* **Work item**:
Skip the pictures and retype exactly the lines from the one holding "Click the pencil icon on 修改 button" through the end of the entries.

* **Data for this exercise**:
BEGIN

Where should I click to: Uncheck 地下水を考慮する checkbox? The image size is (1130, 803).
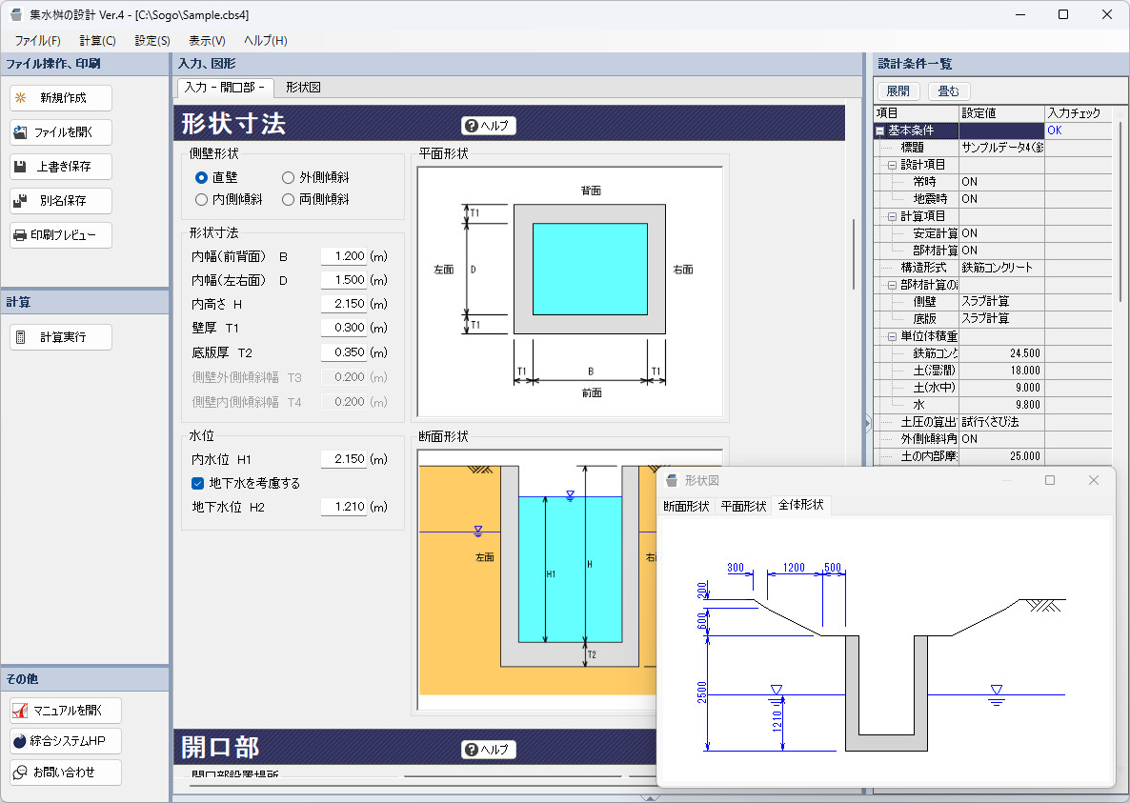click(198, 483)
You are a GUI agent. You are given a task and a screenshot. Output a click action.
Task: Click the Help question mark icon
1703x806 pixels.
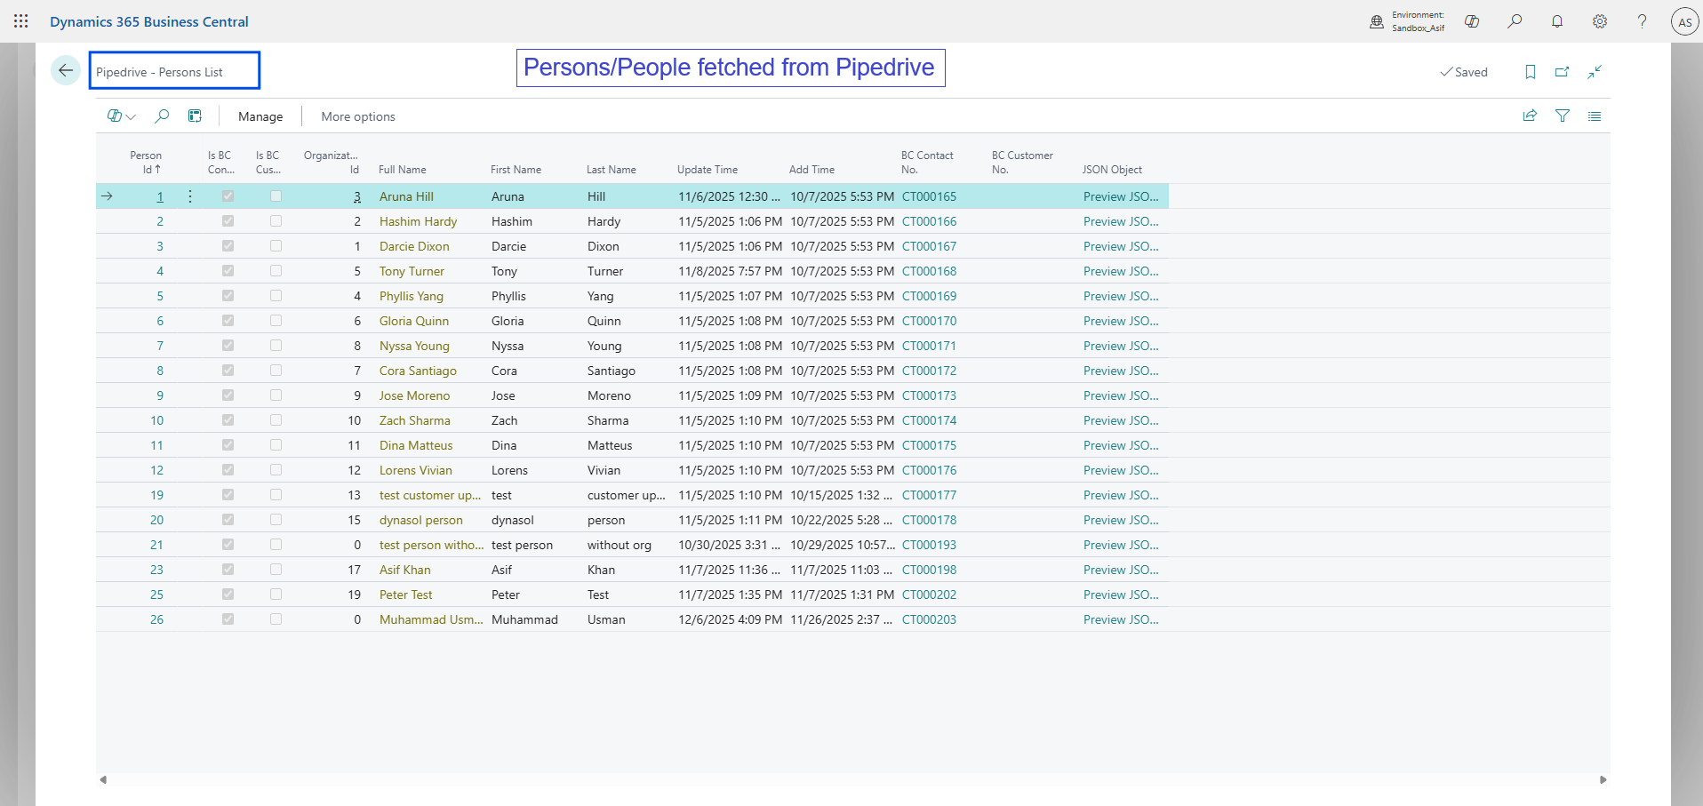pyautogui.click(x=1642, y=21)
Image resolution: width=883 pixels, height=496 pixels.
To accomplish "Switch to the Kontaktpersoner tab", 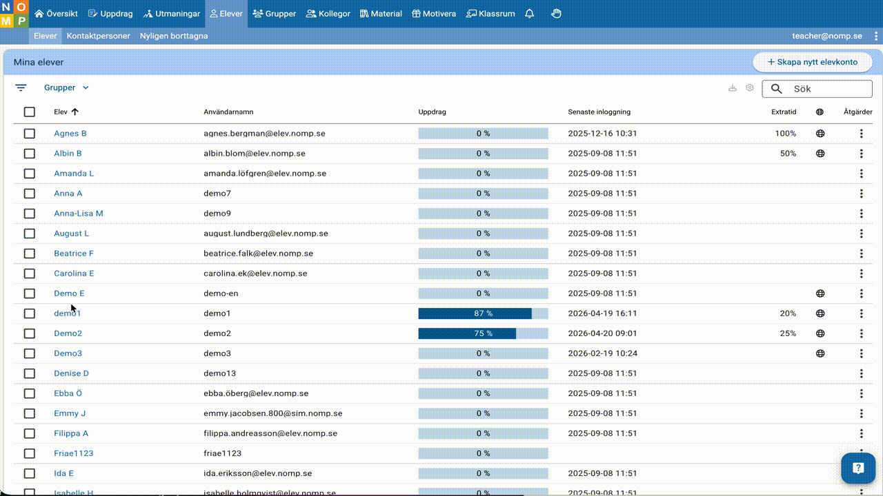I will [98, 36].
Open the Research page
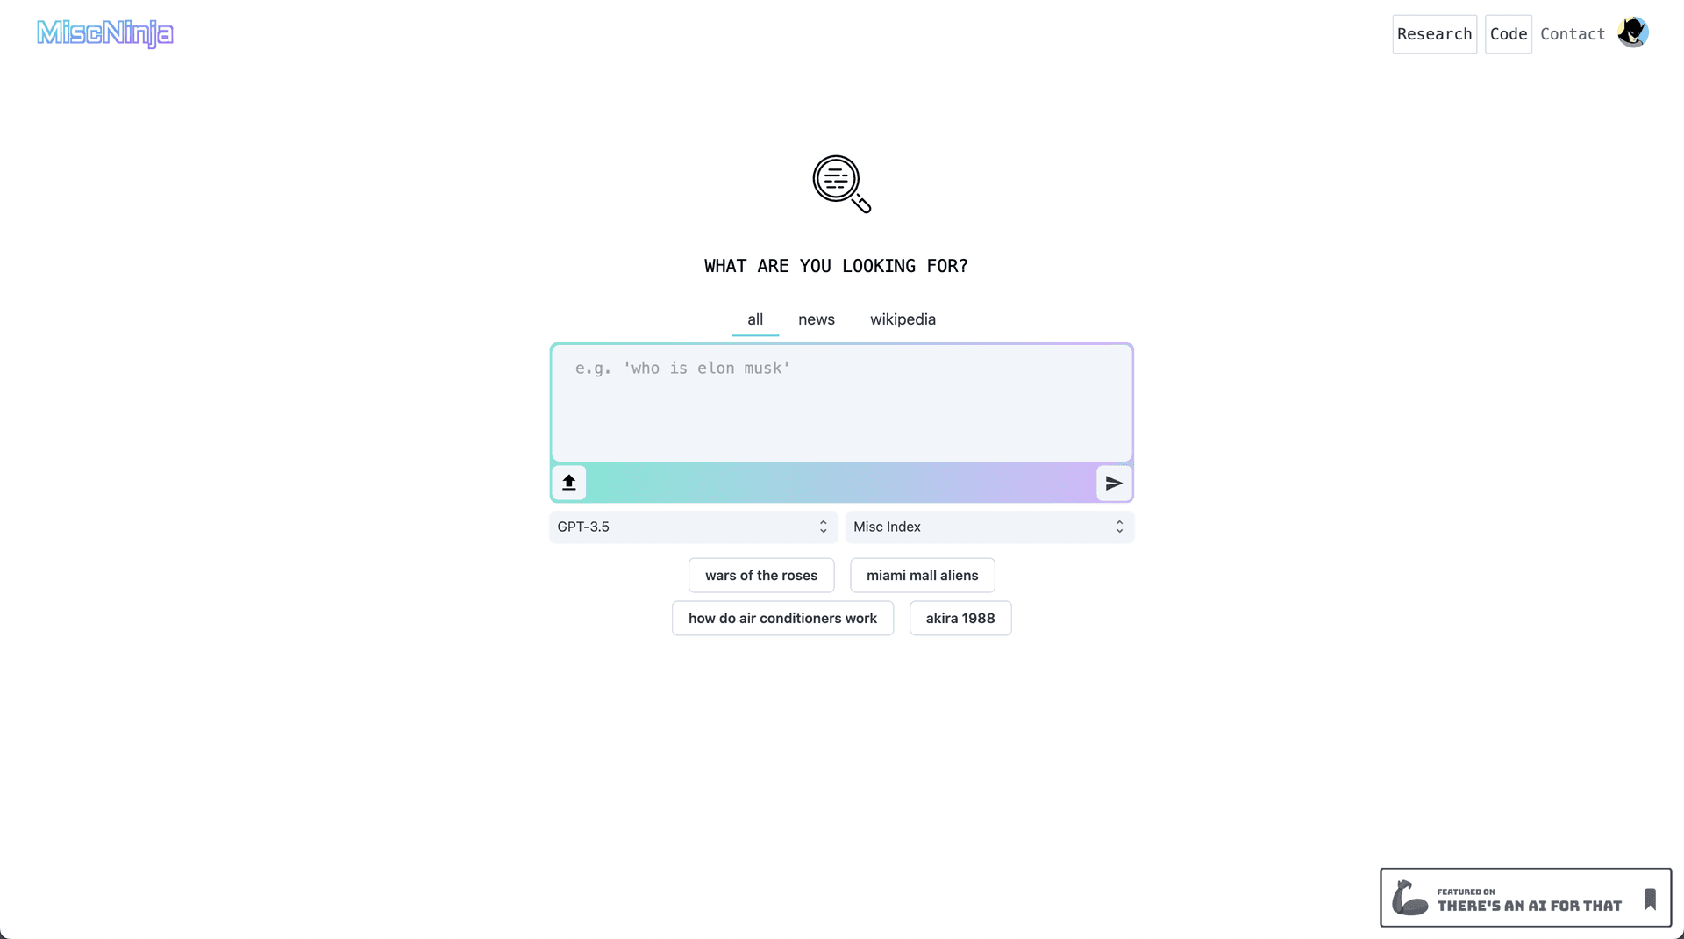This screenshot has height=939, width=1684. coord(1435,34)
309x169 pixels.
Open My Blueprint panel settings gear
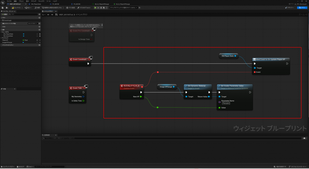click(x=39, y=14)
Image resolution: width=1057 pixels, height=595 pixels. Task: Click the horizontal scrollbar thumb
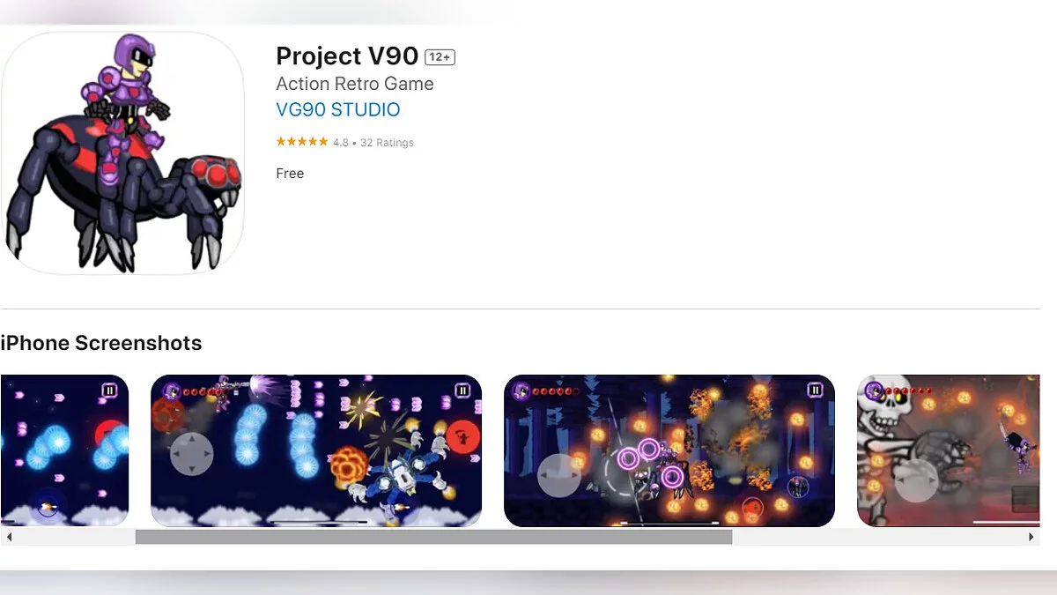[433, 537]
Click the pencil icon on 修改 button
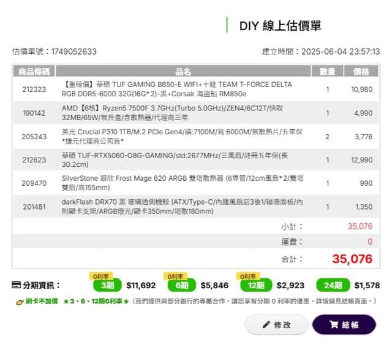392x347 pixels. click(266, 324)
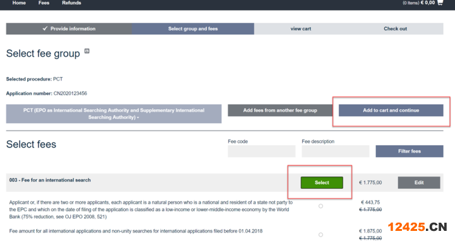The width and height of the screenshot is (455, 241).
Task: Click the Filter fees button
Action: tap(410, 151)
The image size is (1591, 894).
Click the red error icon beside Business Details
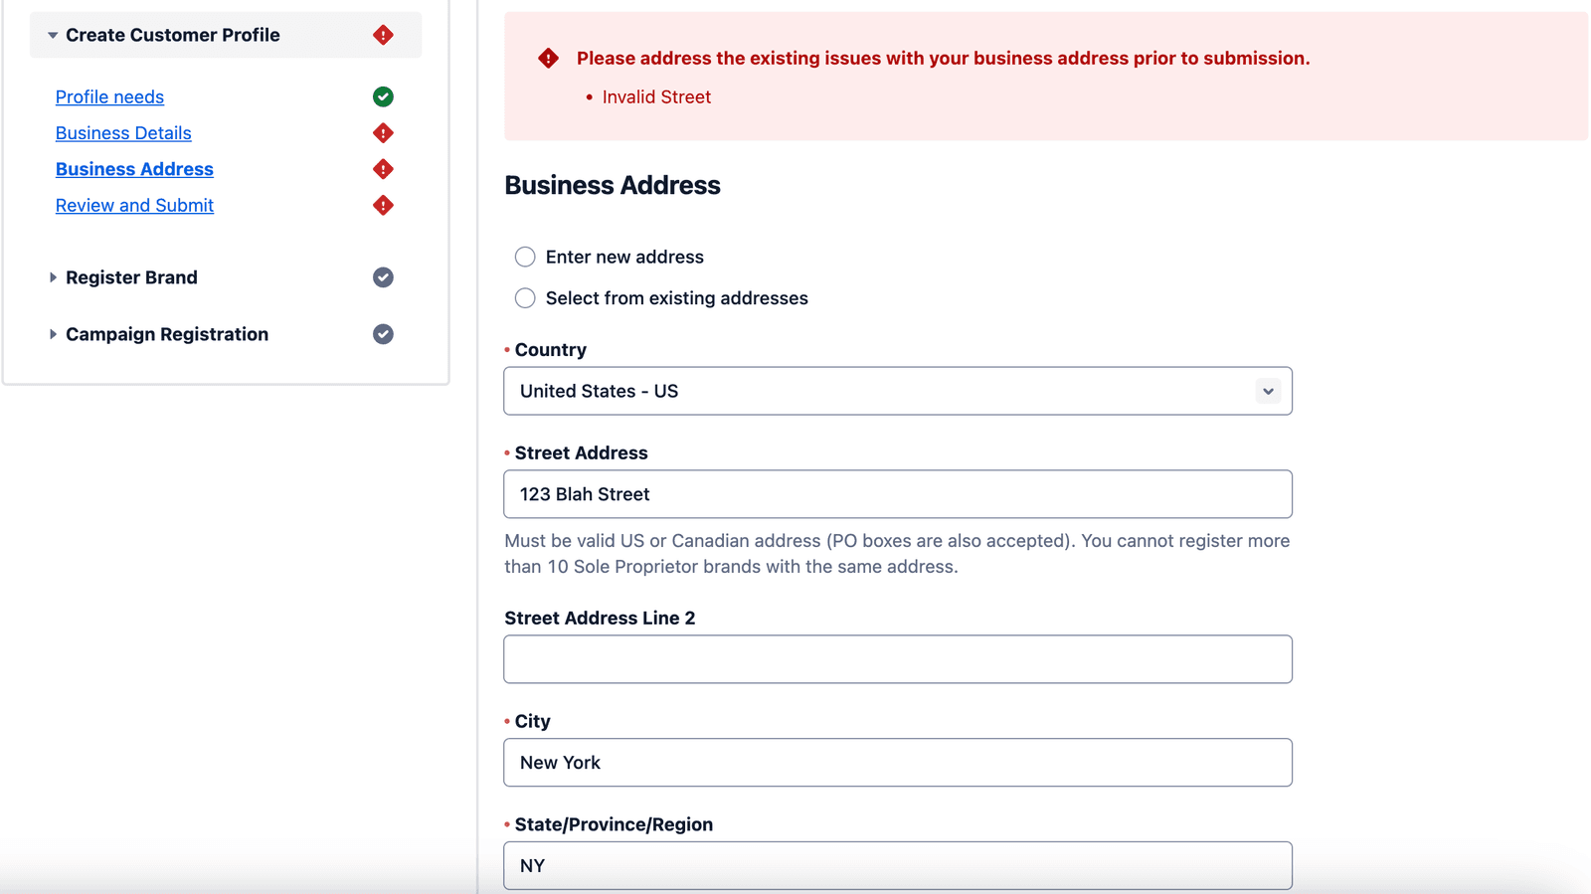pyautogui.click(x=383, y=133)
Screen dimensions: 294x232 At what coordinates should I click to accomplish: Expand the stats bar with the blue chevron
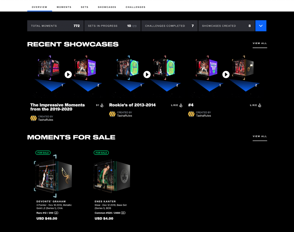261,26
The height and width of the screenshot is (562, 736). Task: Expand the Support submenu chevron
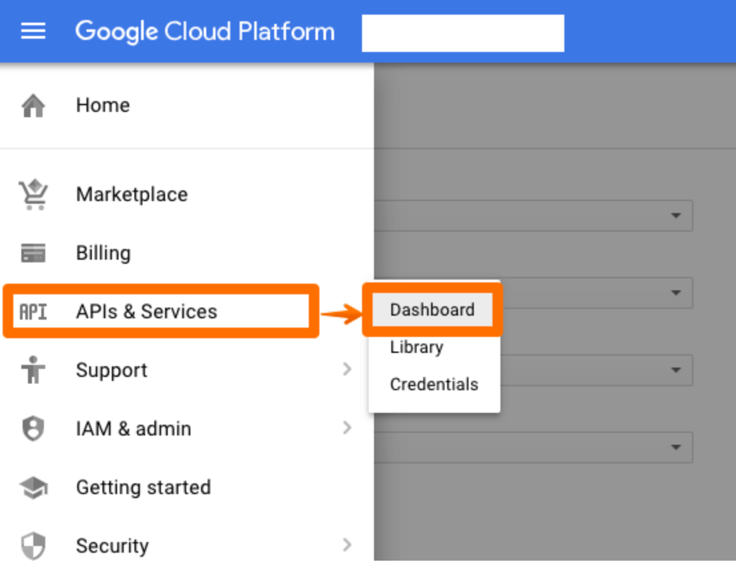click(348, 370)
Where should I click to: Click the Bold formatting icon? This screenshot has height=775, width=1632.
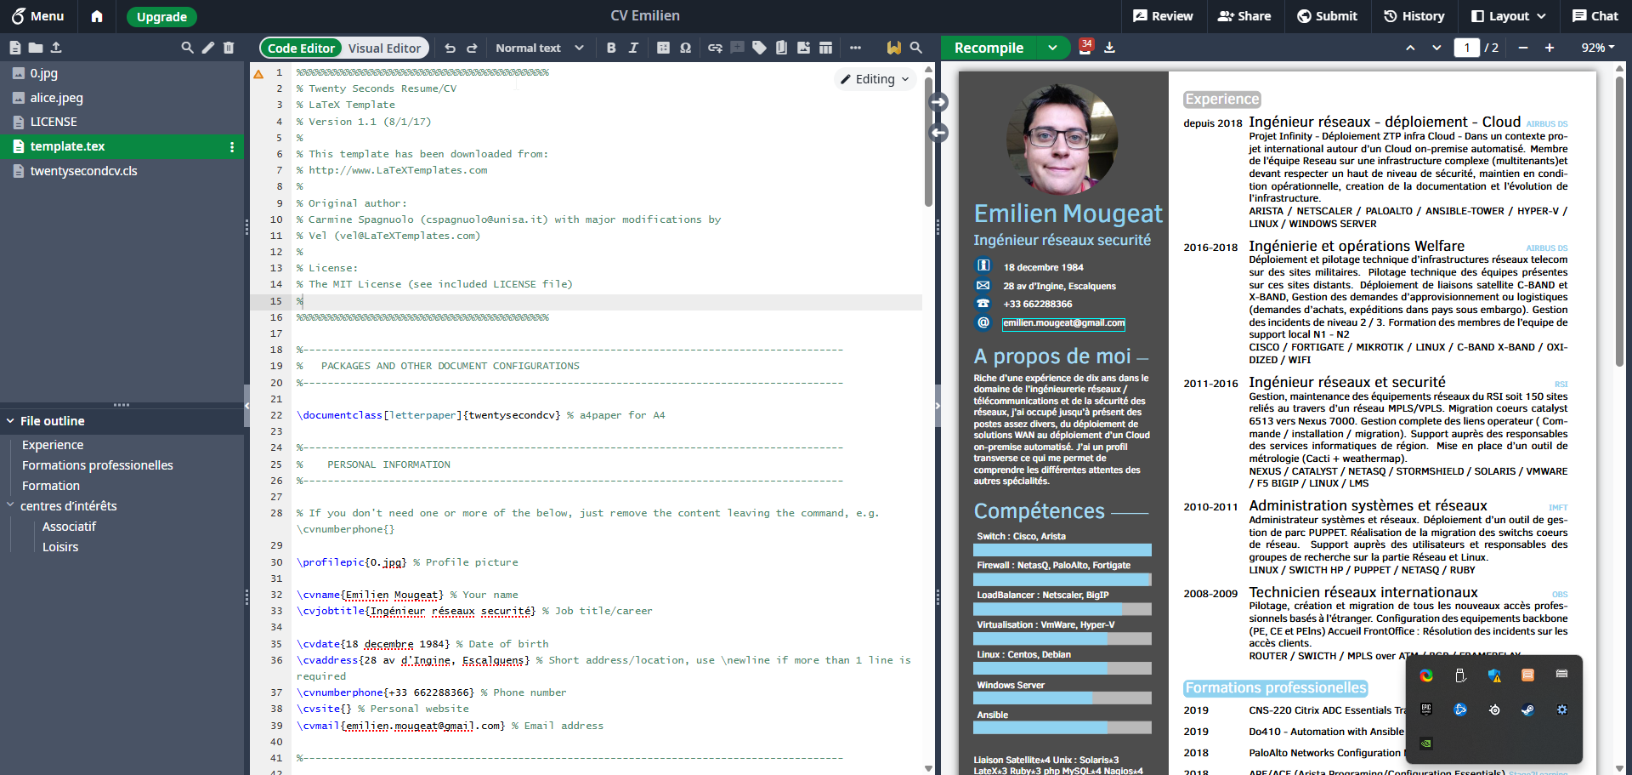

END

* **Response to the task**:
Click the pencil icon on 修改 button
392x347 pixels. click(266, 324)
The width and height of the screenshot is (455, 241).
Task: Click the Filter fees button
Action: tap(410, 151)
The image size is (1591, 894).
Click the red error icon beside Business Details
pyautogui.click(x=383, y=133)
Screen dimensions: 294x232 At what coordinates should I click to accomplish: Expand the stats bar with the blue chevron
261,26
The height and width of the screenshot is (562, 736). Task: Expand the Support submenu chevron
click(348, 370)
Where should I click to: Click the Bold formatting icon? This screenshot has height=775, width=1632.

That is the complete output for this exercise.